Powering the Future
Malala Yousafzai. Martin
Luther King, Jr. Mahatma Gandhi.
These well-known and celebrated activists have changed the course of the future because of their fights for civil rights. At West, Voice for the Nameless has won honors for their advocacy for civil rights and is known for their work in Des Plaines, in Chicago, and throughout the suburbs. Whether in a group or individually, West students are emerging as activists for important social justice causes.
“When I volunteer at an organization to feed people who are homeless or unemployed, I’m not expecting to change the number of people who are homeless or unemployed. But, I do it because I know I can change the way someone feels on one day — maybe make them happier — and to possibly make a difference in their lives,” senior Elizabeth Sofinet said.
Because of their outstanding contributions to community activism, Sofinet and senior Jelena Pejovic were honored two weeks ago as part of the Daily Herald Northwest Suburban Leadership Team. Sofinet, for example, has volunteered with Inspiration Corporation Cafe by cooking, taking orders, serving and cleaning up after meals for the homeless; she has also helped in the RefugeeOne after-school program for refugee children. Pejovic has been a regular volunteer at RefugeeOne, too, as part of Voice for the Nameless’ ongoing efforts there.
Current students and recent graduates have found different ways to advocate for equal rights and are motivated by the individual impact they can have, person to person. “For me, when people come together from different parts of the world, seeing that they face the same struggles and they’ve been in your shoes at some point — even if you haven’t faced those types of issues — and having that ability to give someone a voice who isn’t comfortable sharing their experiences: that’s something very special,” DePaul student Medinah Furqan, Maine West class of 2016, said.
In some cases, their volunteer work has transformed these students’ academic interests, too, shaping their college experiences and the majors they study.
“I became interested in transitional justice, which has so many applications around the world, to so many different contexts, conflicts, and societies. The classic examples are truth and reconciliation commissions in South Africa, Guatemala, and other places, but other conversations about transitional justice and memorialization are relevant to our own society: the content of the 9/11 memorial, how we memorialize Confederate figures, and what justice looks like in towns with histories of lynchings,” Oxford University graduate student Angela Remus, Maine West class of 2012, said.
Studying social justice has influenced students’ personal values, too., “Don’t get me wrong, I like materialistic things, too. But, you find something that looks good and then 10 minutes later when you lose interest, you realize there’s nothing else left; it’s kind of empty. But, when you have the ability to give somebody a platform, or giving people that ability or having that relationship with somebody is incomparable.

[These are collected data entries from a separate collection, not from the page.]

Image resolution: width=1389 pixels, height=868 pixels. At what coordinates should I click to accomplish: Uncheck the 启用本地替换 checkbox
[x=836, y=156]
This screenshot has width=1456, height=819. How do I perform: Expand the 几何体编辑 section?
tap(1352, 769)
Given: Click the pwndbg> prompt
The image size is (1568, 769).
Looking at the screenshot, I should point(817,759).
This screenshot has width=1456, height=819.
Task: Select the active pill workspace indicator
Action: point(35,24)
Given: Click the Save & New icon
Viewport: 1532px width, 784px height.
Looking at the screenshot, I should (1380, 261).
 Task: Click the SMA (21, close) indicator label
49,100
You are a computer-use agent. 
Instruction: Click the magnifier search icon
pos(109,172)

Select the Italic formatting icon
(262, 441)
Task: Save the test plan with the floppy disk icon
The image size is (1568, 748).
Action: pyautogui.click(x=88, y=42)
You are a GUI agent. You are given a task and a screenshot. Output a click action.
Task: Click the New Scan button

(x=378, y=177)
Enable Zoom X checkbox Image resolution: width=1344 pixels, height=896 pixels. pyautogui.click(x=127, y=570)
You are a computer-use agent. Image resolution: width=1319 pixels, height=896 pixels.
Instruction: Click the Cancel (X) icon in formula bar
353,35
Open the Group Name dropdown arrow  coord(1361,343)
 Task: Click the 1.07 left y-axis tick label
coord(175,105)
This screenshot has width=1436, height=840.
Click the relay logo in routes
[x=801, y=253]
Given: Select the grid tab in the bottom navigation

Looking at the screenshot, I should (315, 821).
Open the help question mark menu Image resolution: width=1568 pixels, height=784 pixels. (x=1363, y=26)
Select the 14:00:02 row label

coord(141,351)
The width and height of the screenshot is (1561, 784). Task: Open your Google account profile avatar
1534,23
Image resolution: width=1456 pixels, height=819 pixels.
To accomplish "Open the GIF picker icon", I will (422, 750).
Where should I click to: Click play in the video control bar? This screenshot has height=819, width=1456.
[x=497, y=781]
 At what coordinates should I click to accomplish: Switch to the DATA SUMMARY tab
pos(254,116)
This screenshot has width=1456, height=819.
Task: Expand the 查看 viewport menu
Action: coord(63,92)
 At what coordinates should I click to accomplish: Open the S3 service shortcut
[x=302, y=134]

That’s why I wanted to do International Studies with a focus on International Human Rights Law.”
On top of that, Sofinet said, the subject is always ripe with new ways to improve the world for all people. “There’s always more to fight for. I plan on getting more involved with large organizations and participate in more events. Actually, one of the things I looked into when searching for colleges was how I can get involved in activism on campus, and ultimately it helped me in my decision making process,” she said.
With only one earth and one humanity, “You don’t have to be Native American to care about the [Keystone] pipeline; you don’t have to be African American to care about Black Lives Matter; it comes down to caring because you’re a human being. We have the same blood coursing through our veins; we are breathing the same air; we are living on this Earth and we have a responsibility,” Furqan said.